If your telnet connection looks like the above, then you’re in good shape! PHP is getting the data from the ObserverIP, and sending it to the socket. Now, you need to install the socketlogger weewx driver from the instructions on GitHub, restart weewx and weewx should connect to the socket and start logging things for you!

Note, there is no weewx loop interval like that’s found with other weewx drivers. That’s because every time a new update comes in from ObserverIP, PHP will accept it and send it to the socket. Weewx is connected and listening to the socket. When it sees new data on the socket, it will grab it and parse it then submit it as a packet to the archive system. Then weewx can generate its reports and/or update other weather services like CWOP, PWSWeather, your own website and more!


I changed my mind, I don’t want to do this. How do I undo it?

Method 1:

Easy! Just telnet back into your ObserverIP and run setdsthn rtupdate.wunderground.com, saveconfig, reboot. That will send the data back to wunderground’s update servers.

Method 2:

Easy! Remember, we haven’t changed anything on the ObserverIP! Unplug the Linksys and put it back in the box. Plug your ObserverIP back into your primary WiFi router (or whatever you have). That’s it! You’re back to the normal way it should be setup. You can use the IPTools software again to find your ObserverIP and manage it that way.


How I use this data to run my own website.

So now that we have control of the data, you can do anything you want! In addition to hooking this into weewx for archiving, I also have it write to a simple JSON file on every update from the station. I use this file to run some AJAX background updates on my weather website. The website checks for updates to the JSON file every 10 seconds and updates the weather data. This means that the website can show the most up-to-date information without having to refresh the page!

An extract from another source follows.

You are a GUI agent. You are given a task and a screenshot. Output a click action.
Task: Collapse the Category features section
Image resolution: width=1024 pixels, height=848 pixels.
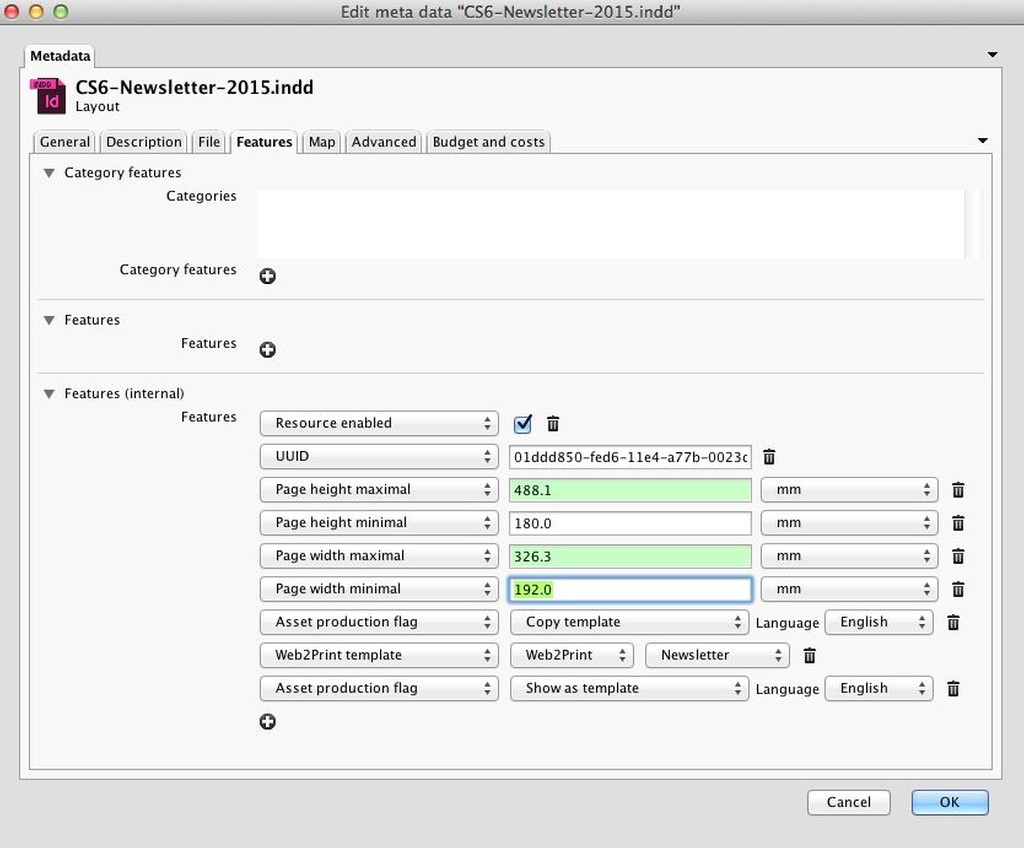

You can see that website here: https://belchertownweather.com

I also use Raspberry Pi model 3, with the PiTFT Plus from Adafruit, and have created a 3.5″ version of my weather website specific for the Pi. So now when the Pi boots up, it opens Chrome automatically and loads the special Pi console webpage. I can have very inexpensive display consoles throughout my house, or even on my desk at work!

The Pi console webpage has 2 major changes, the first one is the obvious size constriction. So I had to cut out some details to make everything fit. The second change is that the normal website offers background updates for only 30 minutes, then stops. This is to prevent any visitors who come to the site from eating up a lot of bandwidth. I may change that one day. The Pi console -- since it’s only me for now -- doesn’t have that restriction.

Here’s a screenshot of the website console on the Pi:

And a photo of the Pi itself. Once I get a case for it, I’ll update the photo.

 

If you have questions or want me to elaborate on a specific step, let me know in the comments!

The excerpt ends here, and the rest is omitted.